Comparative study between Ultrasound Guided Erector Spinae Plane Block Versus Ultrasound Guided Transversus Abdominis Plane Block with Dexmedetomidine as an adjuvant to local anesthetic in Laparoscopic Upper abdominal Surgery.

Document Type : Original Article

Authors

1 Faculty of medicine

2 Anesthesia and ICU department, Minia University

3 Anesthesiology and ICU, faculty of medicine, Minia university, Minia, Minia

4 Clinical pathology department, Faculty of medicine, Minia Univerisity

Abstract

Background:Abdominal surgeries have been shifted from open surgeries to laparoscopic techniques in the last few decades.This, led to development of new local or regional analgesic techniques for postoperative pain control.

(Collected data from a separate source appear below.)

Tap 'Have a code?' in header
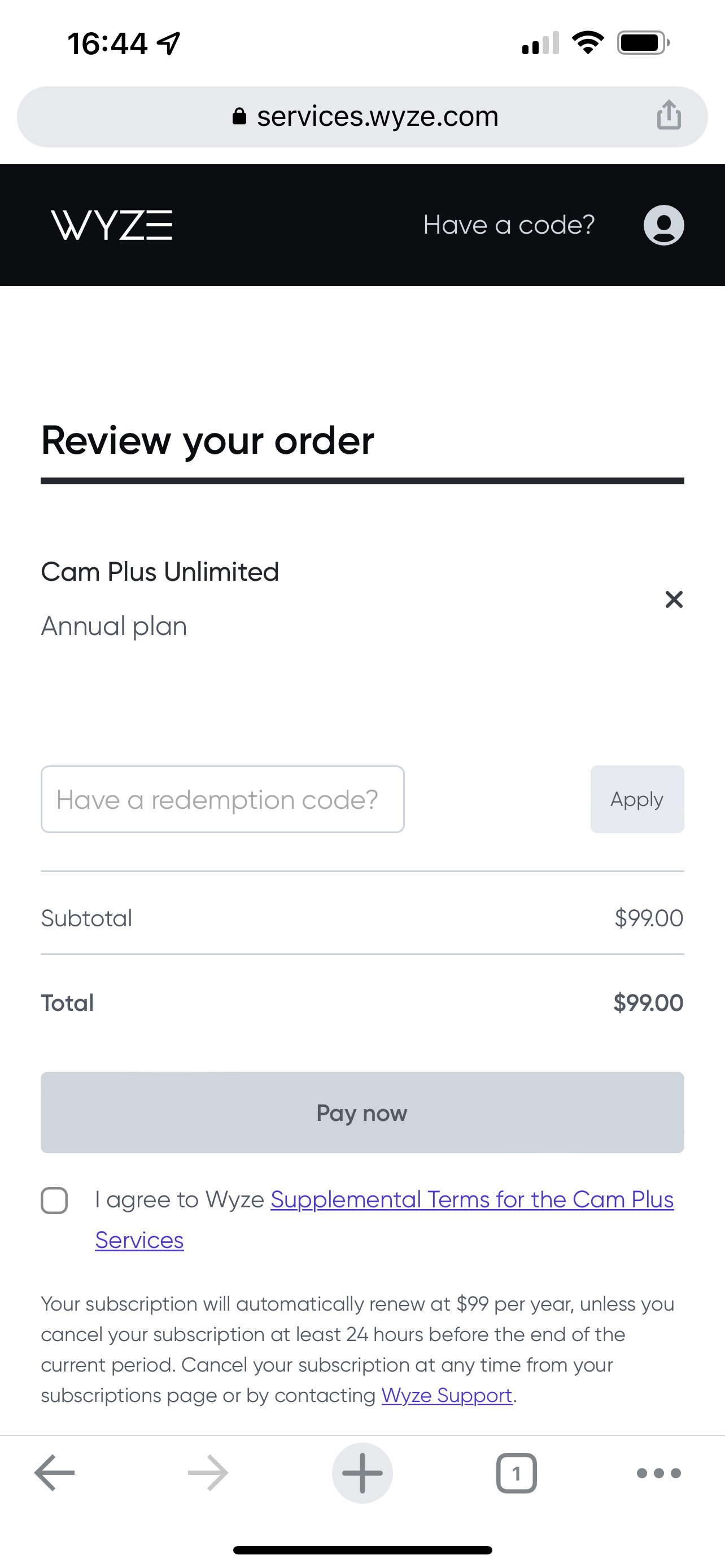(x=509, y=225)
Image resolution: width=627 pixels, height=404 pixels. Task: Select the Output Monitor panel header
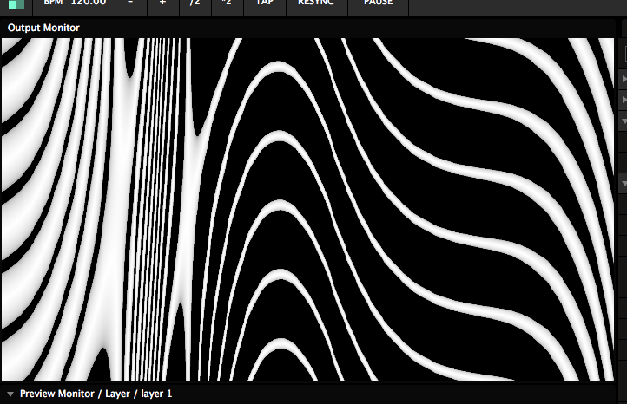[43, 28]
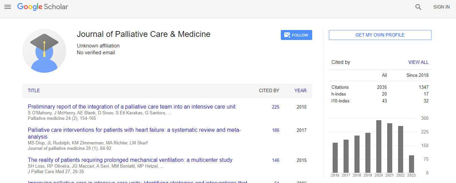Click the Sign In link
The height and width of the screenshot is (183, 456).
[x=441, y=7]
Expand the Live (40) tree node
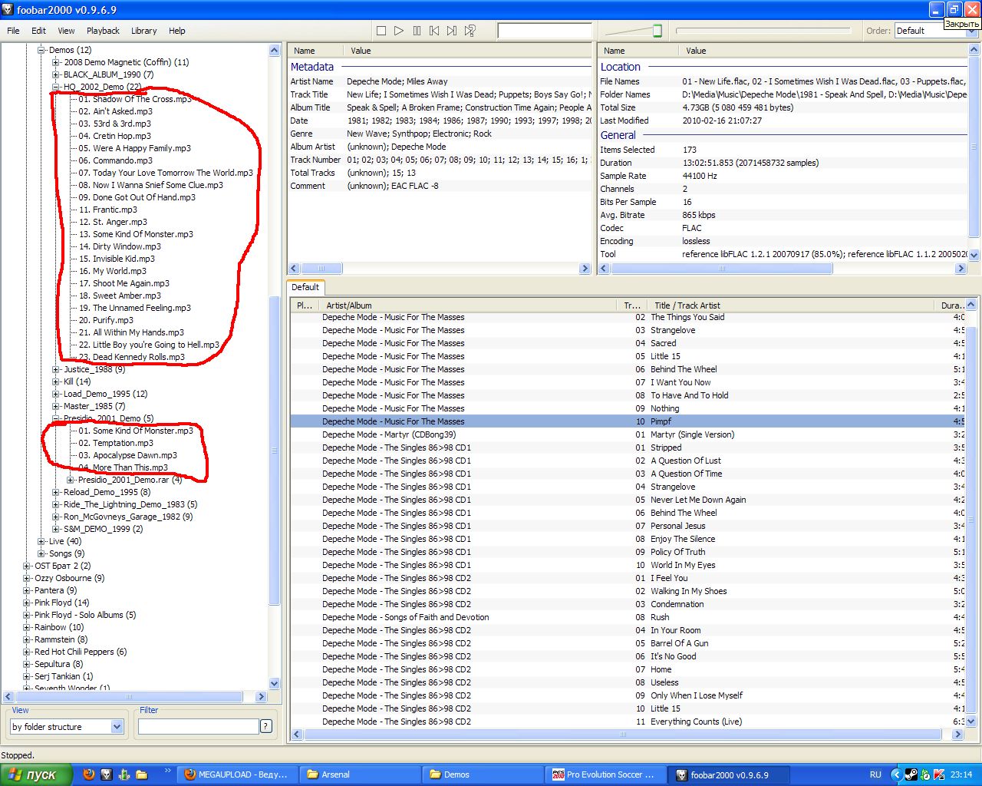The width and height of the screenshot is (982, 786). click(x=41, y=541)
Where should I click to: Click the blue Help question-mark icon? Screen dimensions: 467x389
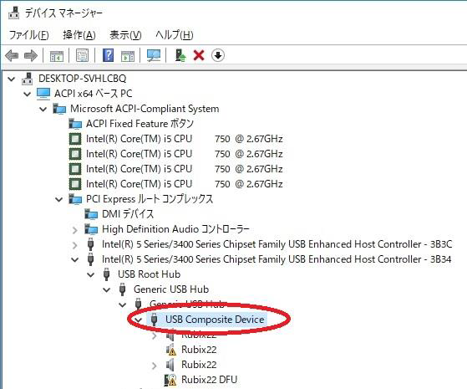(108, 55)
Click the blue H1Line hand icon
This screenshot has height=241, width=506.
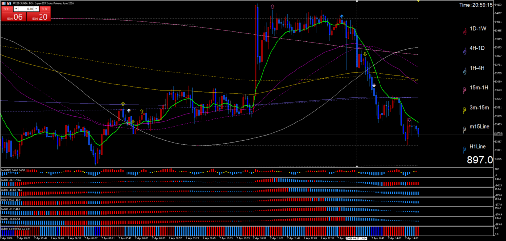(464, 149)
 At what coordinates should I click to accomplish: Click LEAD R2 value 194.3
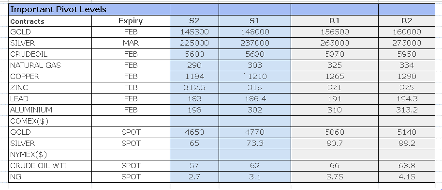(x=407, y=99)
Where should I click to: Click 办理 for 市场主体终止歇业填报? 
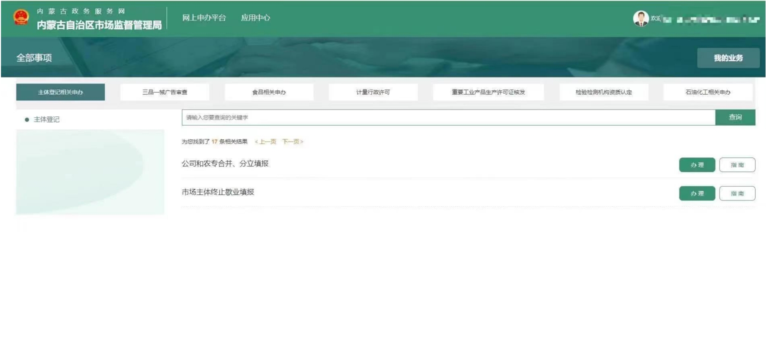697,194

Objectives:To compare between the efficacy of ultrasound guided transversus abdominis plane block (TAP) and erector spinae plane block (ESP) with dexmedetomidine as an adjuvant to local anesthetic for postoperative pain relief in adult patients scheduled for upper abdominal surgeries .

Patients and methods: The study compared four groups of patients who underwent upper abdominal procedures.In the first group,an ultrasound-guided TAP block was performed posterior to the mid-axillary line with 20 ml of 0.25% bupivacaine on each side. In the second group,an ultrasound-guided ES block was performed at T7 level with 20 ml of 0.25% bupivacaine on each side. In the third group, an ultrasound-guided TAP block was performed posterior to the mid-axillary line with 20 ml of 0.25% bupivacaine and 1 μg/kg dexmedetomidine on each side.

Results: The groups B and D showed significantly shorter anesthetic and mobilization times compared to the other groups, despite not significantly different demographic data,duration of surgey, and incidence of complications. However,group D had a noticeably lower visual analogue scale and plolonged first analgesic request, indicating a potential difference in patient outcomes.

Conclusion:Compared to the TAP block,the ESP block has more analgesic,provides longer-lasting postoperative pain relief, delays the time to initial necessity for analgesia, provide early mobilization and minimizes opioid intake;hence,it may be employed in multimodal analgesia and opioid sparing regimes after upper abdominal procedures.